G6-9 Surface Treatment of Cutting Tools: The Importance of Pre- and Post-Treatment.
G. Hakansson (Ionbond Sweden AB, Sweden); C. Schunk (Ionbond Coburg, Germany)
The use of PVD coatings on cutting tools for improved function is well established since more than two decades. It is also an area where the development of new, high performance coatings still is an important factor for market success. During the last years it has become more and more obvious that the practical function of the coated tool is not primarily limited by the coating properties like hardness, ductility, thickness etc. The modern coatings are in fact, in many cases, not used to their full potential due to problems related to the surface texture.

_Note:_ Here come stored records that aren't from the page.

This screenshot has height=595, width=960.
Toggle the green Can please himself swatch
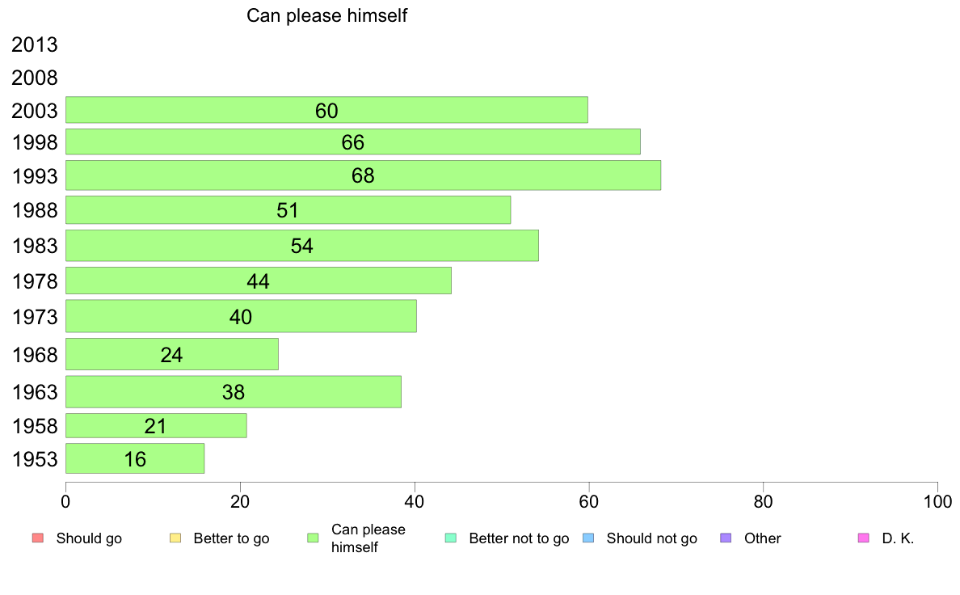click(314, 538)
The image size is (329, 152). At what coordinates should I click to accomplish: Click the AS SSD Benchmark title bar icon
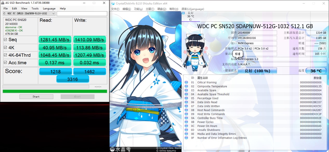click(3, 3)
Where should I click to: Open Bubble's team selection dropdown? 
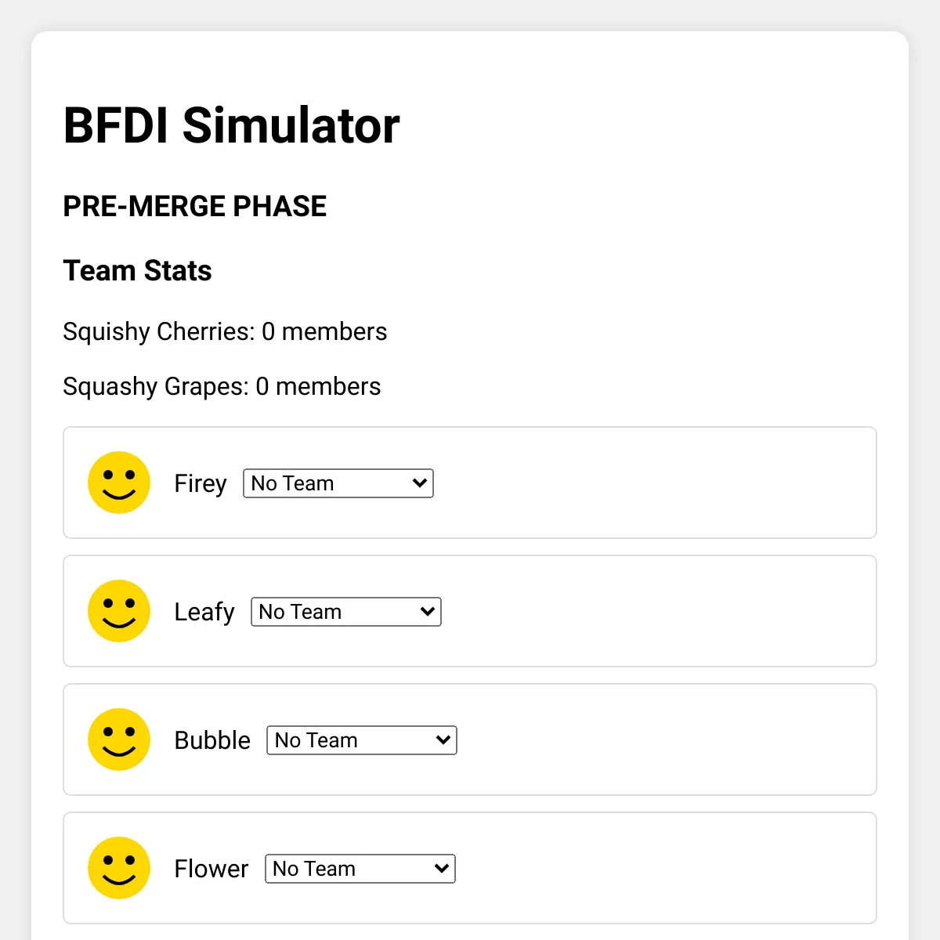click(361, 739)
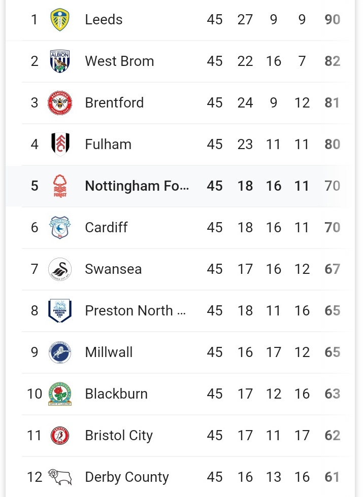Select the Derby County ram logo

pyautogui.click(x=60, y=477)
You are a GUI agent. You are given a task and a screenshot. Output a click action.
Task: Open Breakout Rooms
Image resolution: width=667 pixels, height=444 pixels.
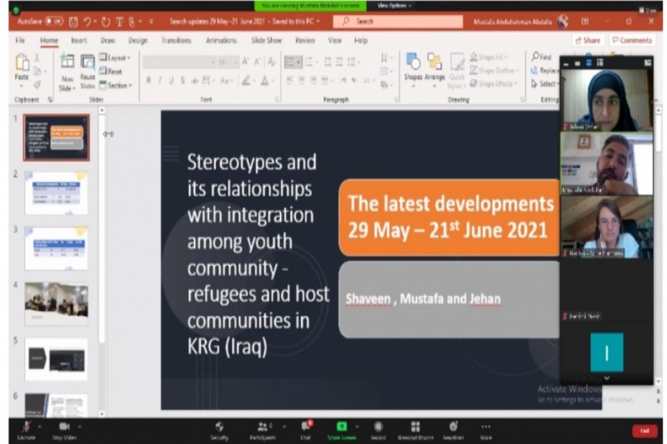click(x=415, y=427)
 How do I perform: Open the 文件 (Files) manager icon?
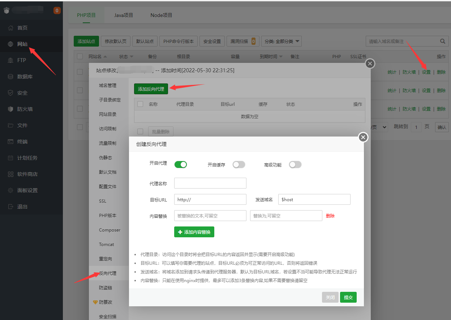pyautogui.click(x=22, y=125)
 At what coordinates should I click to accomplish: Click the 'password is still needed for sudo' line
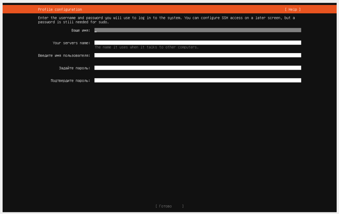(x=73, y=22)
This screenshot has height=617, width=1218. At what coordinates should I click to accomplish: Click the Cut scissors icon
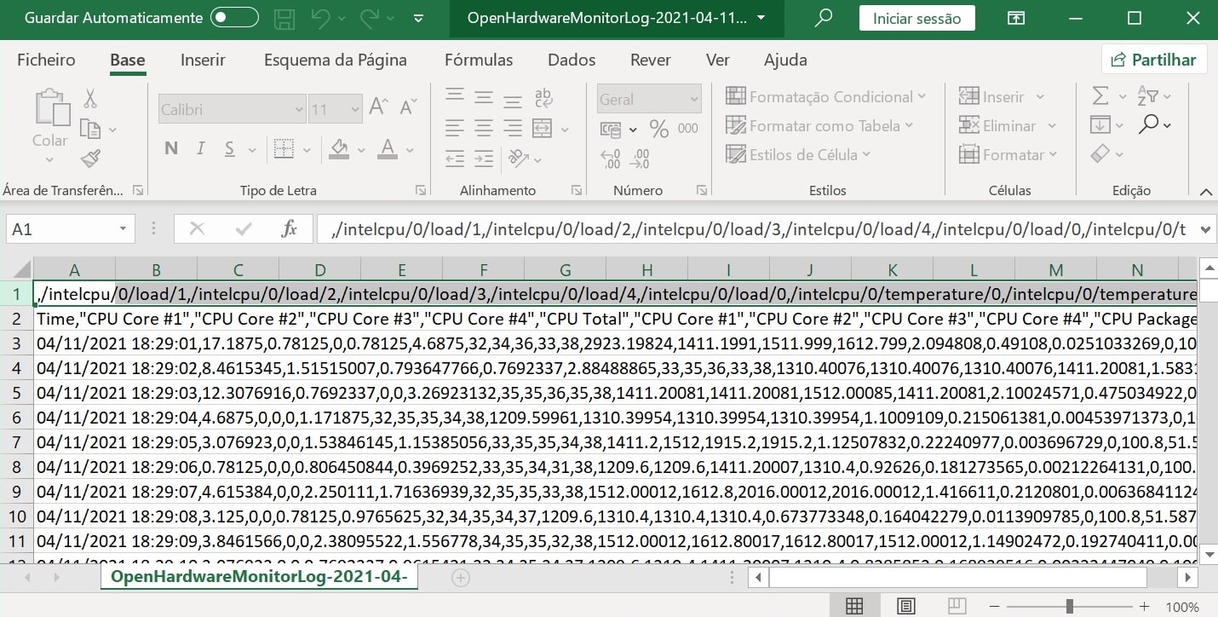click(x=90, y=98)
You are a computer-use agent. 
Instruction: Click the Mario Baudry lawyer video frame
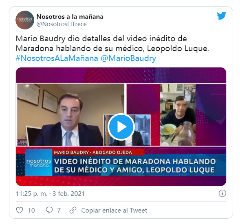tap(70, 115)
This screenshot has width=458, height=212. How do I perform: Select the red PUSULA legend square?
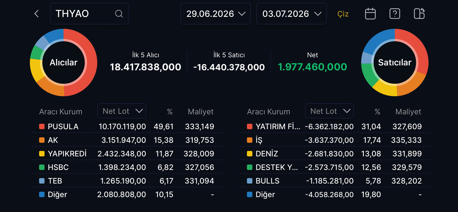tap(42, 126)
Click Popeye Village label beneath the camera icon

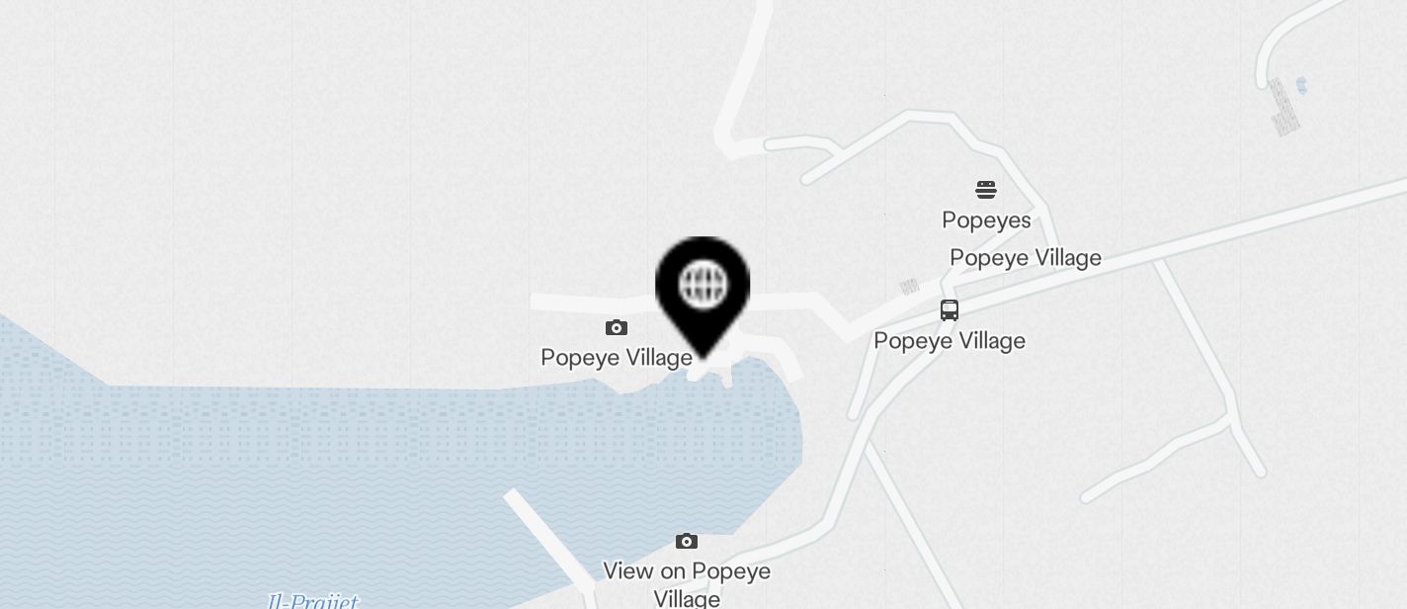tap(617, 357)
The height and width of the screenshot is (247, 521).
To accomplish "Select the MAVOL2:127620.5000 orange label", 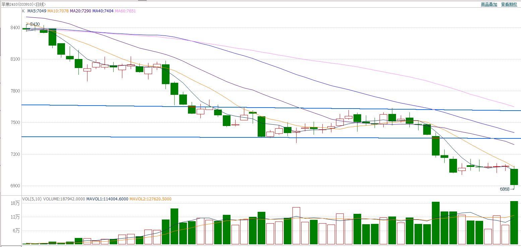I will click(150, 199).
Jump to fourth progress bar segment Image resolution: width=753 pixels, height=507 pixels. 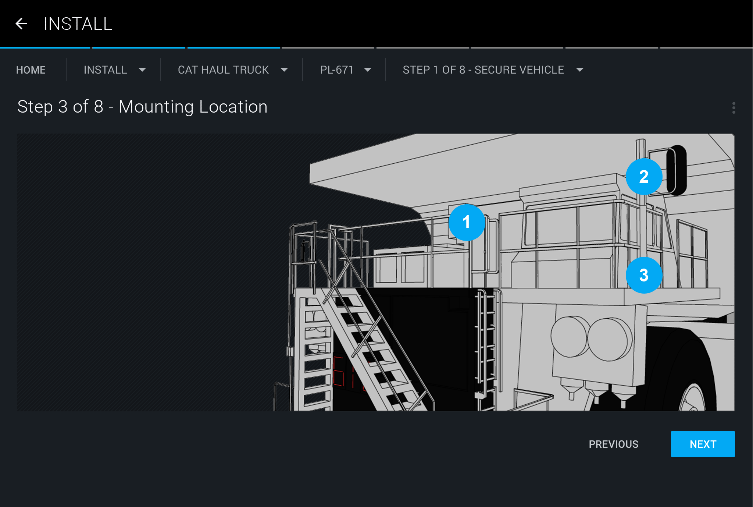(328, 48)
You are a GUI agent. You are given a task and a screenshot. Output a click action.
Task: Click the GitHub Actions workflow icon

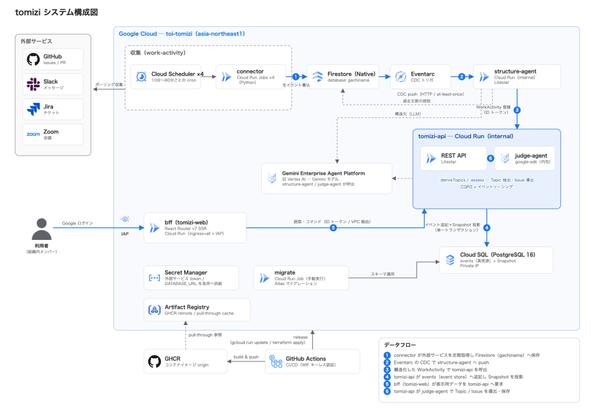276,361
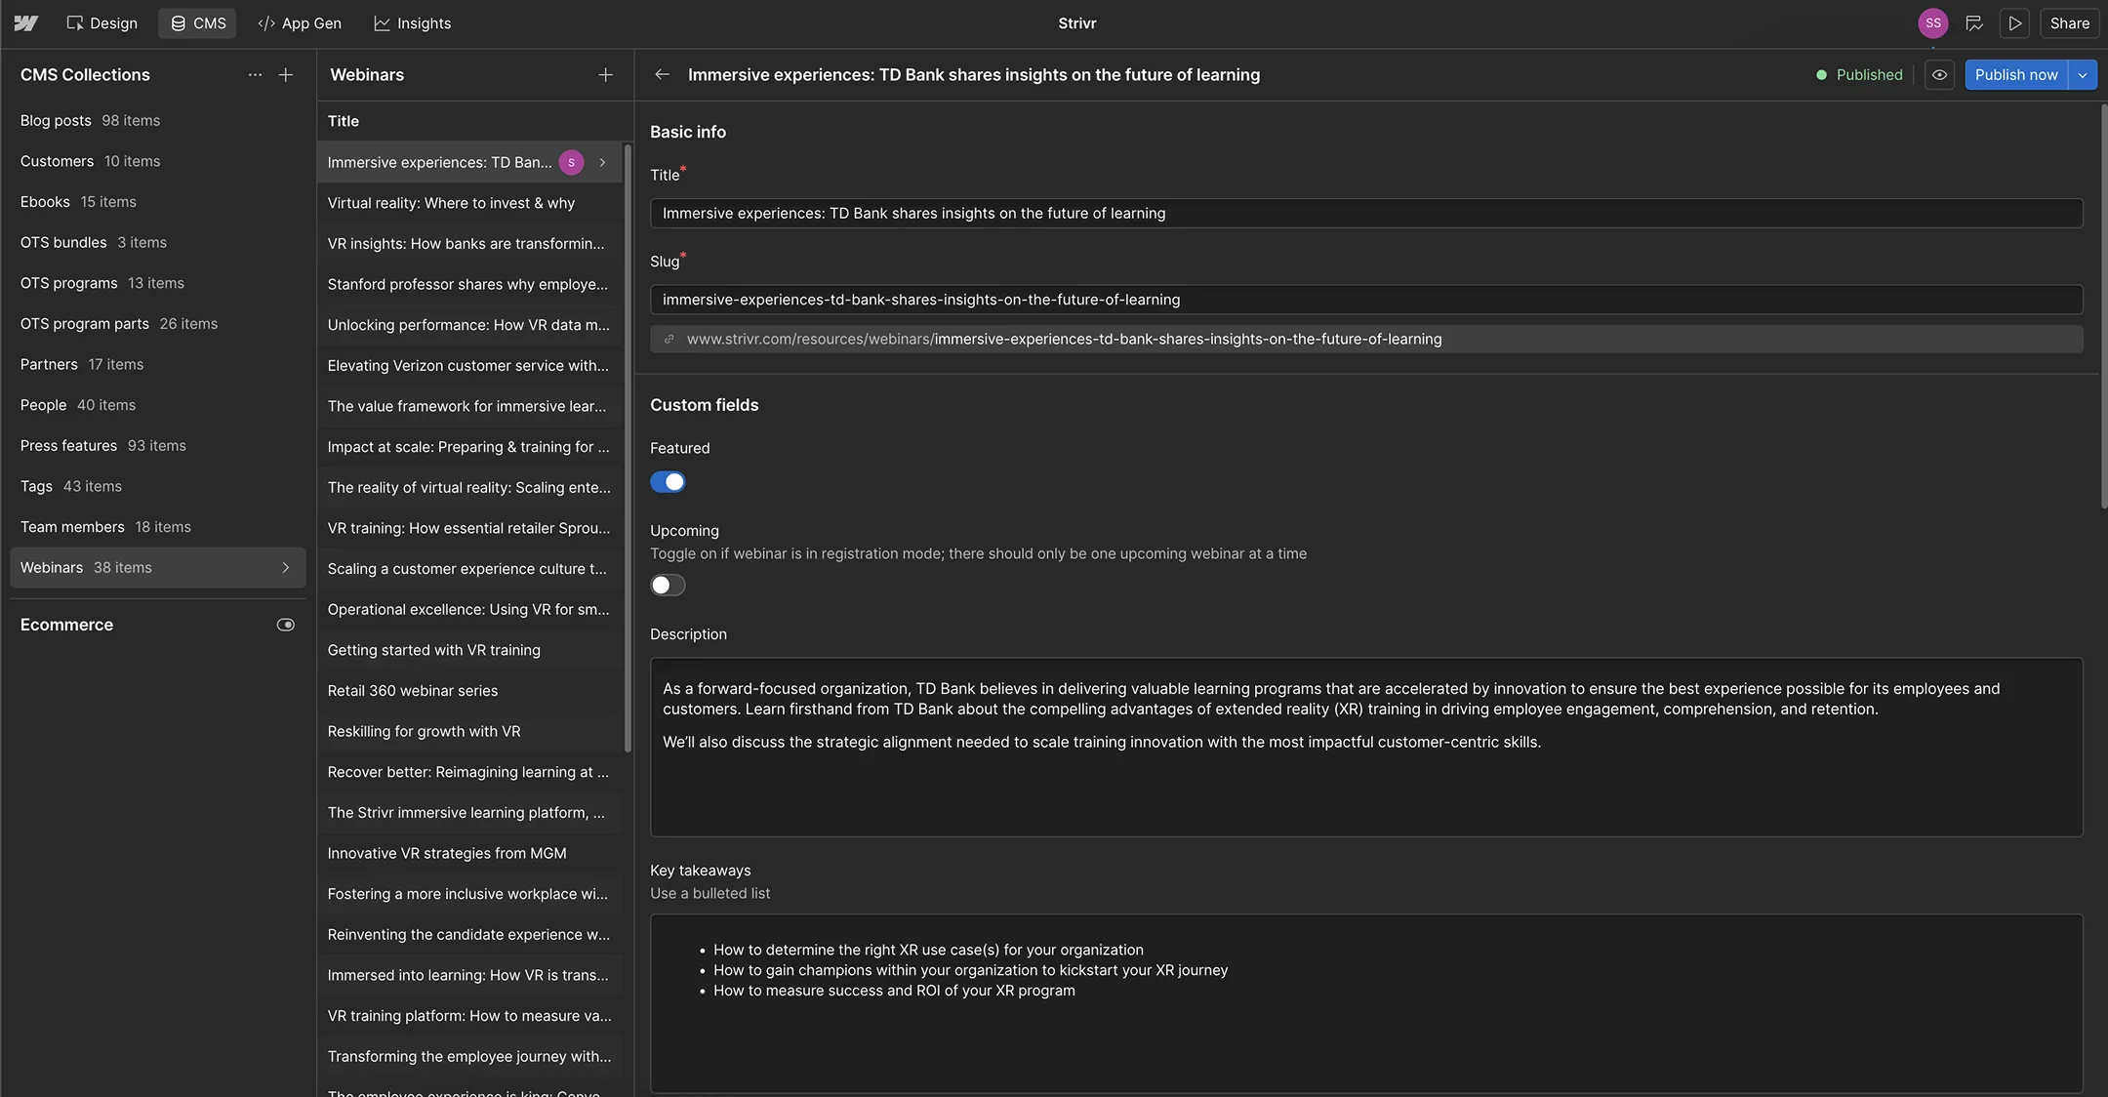Image resolution: width=2108 pixels, height=1097 pixels.
Task: Add new CMS collection with plus icon
Action: pyautogui.click(x=286, y=75)
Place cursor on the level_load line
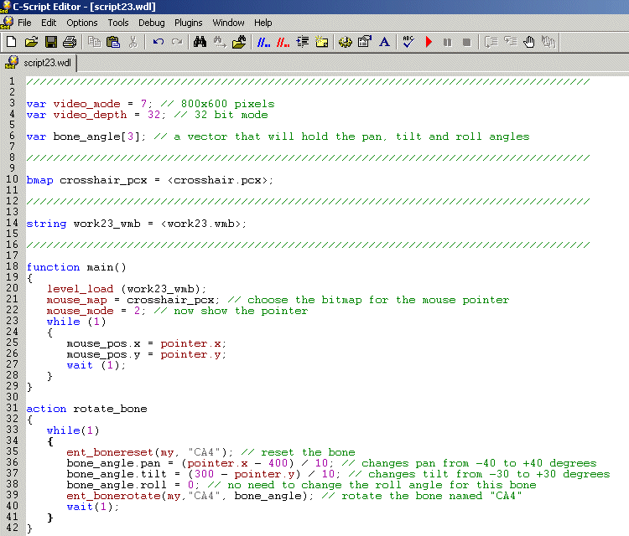The width and height of the screenshot is (629, 536). [126, 289]
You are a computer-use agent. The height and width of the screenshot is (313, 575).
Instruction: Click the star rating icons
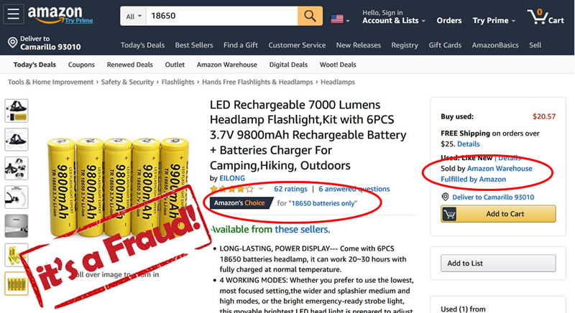tap(231, 189)
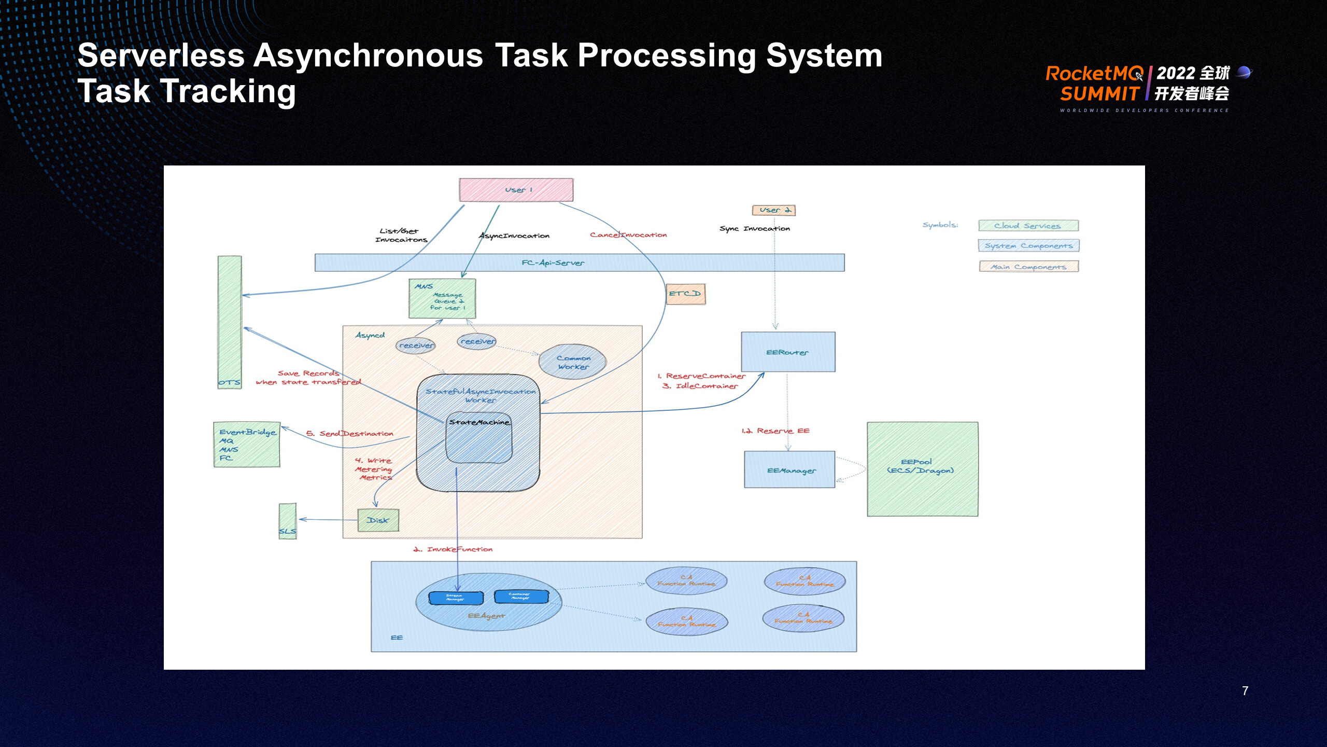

The result being premature failure due to e.g. work material stuck on the tool surface and/or problems of chip removal in dry machining. The increased focus on different types of pre- and post treatment methods is therefore a natural step in order to prepare the tool to use the coating properties to its full potential. The importance of a well controlled surface structure, with a high reproducibility, has in many cases proven to be as important as the choice of the coating itself. In addition, the use of post-treatment has also proved to have significant impact on the end result in different applications. Results from different types of automatized dry- and wet-blasting techniques used both as pre- and post-treatment will be presented. Their effect on surface structure and actual function on different types of cutting tools as drills and gear cutting hobs will be discussed.
G6-12 Hardness Consideration of NiTi and NiTiAl Thin Films for Various Annealing Temperatures
K.-T. Liu, J.G. Duh (National Tsing-Hua University, Taiwan)
Ni50.54Ti49.46 and Ni45.61Ti49.26Al5.13 thin films were fabricated by DC magnetron sputtering and post-annealed at 500; 525; 550; 600 and 650°C. The crystallization kinetics of as-deposited NiTiAl films was investigated by differential scanning calorimetry (DSC). Hardness and grain size of NiTiAl films annealed at different temperature were evaluated by nanoindentation test and X-ray diffactometer (XRD), respectively. The peak hardness of Ni45.61Ti49.26Al5.13 film was 12.9 GPa at 550°C which was significantly improved as compared to Ni50.54Ti49.46 film with 8.8 GPa. Hardness of both as-deposited and heat treated Ni45.61Ti49.26Al5.13 film increased with co-deposition of aluminum due to the effect of solid solution in the NiTi system. The appropriate annealing temperature for specific Ni45.61Ti49.26Al5.13 film could be chosen at 550°C on the basis of the hardness consideration.